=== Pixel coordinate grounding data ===
◆ ◆ ◆
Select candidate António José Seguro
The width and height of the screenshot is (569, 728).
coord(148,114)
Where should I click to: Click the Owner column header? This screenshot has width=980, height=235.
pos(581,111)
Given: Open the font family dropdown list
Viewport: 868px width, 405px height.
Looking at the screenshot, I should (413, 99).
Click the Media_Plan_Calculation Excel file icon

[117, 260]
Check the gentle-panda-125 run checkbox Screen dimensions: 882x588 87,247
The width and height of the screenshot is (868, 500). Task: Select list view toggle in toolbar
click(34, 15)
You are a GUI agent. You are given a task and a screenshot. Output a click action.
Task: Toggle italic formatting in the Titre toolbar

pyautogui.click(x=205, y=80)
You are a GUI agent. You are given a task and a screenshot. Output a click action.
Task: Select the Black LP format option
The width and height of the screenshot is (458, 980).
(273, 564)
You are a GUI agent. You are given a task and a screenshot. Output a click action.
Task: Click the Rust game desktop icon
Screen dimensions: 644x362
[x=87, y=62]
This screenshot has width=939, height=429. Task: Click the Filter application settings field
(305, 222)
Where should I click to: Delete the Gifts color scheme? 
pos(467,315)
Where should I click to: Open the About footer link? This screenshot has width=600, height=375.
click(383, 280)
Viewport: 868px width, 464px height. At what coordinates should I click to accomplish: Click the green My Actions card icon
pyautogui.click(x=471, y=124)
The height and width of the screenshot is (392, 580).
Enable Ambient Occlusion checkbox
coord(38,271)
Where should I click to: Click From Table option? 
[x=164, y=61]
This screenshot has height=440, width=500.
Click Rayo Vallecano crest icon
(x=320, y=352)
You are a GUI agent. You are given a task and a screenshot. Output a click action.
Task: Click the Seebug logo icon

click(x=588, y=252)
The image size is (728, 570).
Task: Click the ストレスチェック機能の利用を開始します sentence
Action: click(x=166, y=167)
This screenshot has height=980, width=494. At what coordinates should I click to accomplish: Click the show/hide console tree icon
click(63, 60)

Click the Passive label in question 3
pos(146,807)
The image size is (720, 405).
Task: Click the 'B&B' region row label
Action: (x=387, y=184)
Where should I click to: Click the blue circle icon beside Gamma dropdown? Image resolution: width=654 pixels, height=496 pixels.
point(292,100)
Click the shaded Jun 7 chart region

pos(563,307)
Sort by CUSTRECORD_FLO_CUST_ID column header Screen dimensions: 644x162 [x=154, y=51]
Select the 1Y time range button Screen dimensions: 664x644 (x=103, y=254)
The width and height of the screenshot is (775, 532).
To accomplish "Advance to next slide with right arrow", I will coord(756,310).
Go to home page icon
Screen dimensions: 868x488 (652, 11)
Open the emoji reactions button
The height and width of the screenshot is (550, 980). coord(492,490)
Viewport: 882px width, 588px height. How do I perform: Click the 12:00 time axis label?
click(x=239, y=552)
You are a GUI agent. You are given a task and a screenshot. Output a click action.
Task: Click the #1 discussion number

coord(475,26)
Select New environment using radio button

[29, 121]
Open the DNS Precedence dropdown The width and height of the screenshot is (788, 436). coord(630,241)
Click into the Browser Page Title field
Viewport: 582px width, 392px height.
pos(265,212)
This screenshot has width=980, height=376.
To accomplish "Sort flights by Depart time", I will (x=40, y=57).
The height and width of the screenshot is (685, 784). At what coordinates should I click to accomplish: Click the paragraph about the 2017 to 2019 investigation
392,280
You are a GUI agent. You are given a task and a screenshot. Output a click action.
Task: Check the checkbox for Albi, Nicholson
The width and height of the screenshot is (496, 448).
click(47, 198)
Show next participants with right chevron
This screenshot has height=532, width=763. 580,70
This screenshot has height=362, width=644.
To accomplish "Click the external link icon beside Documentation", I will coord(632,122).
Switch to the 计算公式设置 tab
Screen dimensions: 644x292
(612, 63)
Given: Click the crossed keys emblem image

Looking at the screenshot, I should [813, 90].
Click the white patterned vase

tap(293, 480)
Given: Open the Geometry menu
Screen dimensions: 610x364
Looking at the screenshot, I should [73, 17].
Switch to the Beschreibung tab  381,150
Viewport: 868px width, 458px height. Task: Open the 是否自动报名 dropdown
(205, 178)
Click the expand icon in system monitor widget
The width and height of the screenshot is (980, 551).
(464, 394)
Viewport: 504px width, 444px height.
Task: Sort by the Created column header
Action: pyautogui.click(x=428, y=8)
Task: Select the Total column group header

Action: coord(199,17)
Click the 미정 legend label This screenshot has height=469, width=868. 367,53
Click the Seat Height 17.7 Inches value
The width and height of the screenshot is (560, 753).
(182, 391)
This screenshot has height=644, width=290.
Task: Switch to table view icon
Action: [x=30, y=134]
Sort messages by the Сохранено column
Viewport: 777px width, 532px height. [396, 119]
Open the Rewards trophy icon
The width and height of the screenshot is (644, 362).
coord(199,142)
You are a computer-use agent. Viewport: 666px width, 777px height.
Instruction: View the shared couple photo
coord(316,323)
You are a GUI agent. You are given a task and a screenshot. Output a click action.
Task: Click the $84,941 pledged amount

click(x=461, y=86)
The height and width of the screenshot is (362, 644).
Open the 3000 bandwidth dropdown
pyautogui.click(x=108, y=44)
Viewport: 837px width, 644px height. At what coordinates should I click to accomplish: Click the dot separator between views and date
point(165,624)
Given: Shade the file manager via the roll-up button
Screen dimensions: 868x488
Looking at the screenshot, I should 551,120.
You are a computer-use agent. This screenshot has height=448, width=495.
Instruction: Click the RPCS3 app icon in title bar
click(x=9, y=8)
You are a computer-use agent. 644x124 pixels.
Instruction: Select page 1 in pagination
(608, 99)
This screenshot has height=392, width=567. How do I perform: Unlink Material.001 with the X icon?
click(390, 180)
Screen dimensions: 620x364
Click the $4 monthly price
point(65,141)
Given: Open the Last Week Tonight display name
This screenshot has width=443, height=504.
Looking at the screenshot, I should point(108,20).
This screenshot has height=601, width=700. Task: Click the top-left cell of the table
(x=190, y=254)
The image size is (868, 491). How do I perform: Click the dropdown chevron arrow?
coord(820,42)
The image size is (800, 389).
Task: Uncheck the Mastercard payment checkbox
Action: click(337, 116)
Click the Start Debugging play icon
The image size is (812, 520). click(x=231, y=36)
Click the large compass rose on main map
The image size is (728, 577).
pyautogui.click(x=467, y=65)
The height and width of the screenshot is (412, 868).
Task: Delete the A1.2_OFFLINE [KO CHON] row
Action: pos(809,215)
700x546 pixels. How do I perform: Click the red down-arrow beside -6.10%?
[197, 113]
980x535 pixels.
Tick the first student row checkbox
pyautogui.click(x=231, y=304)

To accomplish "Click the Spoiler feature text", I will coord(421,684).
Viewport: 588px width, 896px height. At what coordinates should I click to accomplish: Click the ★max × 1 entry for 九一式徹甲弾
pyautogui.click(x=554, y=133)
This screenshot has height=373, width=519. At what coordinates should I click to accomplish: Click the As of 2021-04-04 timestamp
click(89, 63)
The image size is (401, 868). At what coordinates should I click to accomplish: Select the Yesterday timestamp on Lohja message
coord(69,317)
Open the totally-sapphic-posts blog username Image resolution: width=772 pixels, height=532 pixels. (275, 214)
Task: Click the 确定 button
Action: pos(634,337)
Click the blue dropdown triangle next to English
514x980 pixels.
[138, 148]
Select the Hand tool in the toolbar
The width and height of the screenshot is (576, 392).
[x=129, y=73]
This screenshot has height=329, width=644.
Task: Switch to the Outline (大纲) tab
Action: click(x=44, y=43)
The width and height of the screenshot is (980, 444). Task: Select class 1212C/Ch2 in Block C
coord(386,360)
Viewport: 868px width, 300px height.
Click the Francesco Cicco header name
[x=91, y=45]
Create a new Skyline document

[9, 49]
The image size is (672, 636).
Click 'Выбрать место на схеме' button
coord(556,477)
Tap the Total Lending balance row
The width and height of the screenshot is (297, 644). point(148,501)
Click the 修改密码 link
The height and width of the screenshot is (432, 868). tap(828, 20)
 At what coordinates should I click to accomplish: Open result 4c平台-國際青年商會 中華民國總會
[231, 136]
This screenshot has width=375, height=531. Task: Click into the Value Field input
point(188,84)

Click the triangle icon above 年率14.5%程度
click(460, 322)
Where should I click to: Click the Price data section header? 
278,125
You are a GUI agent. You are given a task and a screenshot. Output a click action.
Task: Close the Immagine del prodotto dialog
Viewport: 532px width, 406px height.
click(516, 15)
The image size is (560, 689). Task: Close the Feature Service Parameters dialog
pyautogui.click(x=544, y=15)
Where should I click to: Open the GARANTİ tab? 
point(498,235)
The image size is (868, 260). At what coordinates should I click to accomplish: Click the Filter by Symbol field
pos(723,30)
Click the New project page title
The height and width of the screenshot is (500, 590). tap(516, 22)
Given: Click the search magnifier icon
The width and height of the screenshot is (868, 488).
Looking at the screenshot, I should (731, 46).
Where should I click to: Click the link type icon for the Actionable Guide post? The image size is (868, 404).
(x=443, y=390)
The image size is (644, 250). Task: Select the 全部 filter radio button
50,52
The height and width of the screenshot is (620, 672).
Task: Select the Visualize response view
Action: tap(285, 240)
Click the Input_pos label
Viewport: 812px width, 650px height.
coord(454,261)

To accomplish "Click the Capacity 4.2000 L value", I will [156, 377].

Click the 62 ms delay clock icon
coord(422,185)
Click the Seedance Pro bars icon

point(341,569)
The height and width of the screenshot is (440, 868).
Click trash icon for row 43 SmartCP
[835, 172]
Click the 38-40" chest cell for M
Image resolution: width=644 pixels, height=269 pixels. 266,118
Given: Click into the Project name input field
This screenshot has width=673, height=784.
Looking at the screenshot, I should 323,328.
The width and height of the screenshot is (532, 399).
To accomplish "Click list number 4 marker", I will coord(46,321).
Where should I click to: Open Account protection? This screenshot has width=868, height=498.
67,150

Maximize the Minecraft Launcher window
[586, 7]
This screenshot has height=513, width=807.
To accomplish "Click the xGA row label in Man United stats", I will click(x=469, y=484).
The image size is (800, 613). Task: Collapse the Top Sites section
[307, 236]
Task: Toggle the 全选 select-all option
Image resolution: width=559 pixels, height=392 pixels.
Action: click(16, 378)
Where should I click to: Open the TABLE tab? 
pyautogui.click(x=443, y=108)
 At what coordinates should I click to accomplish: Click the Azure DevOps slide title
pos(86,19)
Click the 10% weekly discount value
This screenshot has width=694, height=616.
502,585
◆ ◆ ◆
=== Problem ===
Select and copy every line from the records that includes the word "computer".

=== Exercise answer ===
You are a computer-use agent. Viewport: 666px width, 777px height.
You are a computer-use agent. This screenshot has height=448, width=495.
You are a computer-use agent. 644x124 pixels.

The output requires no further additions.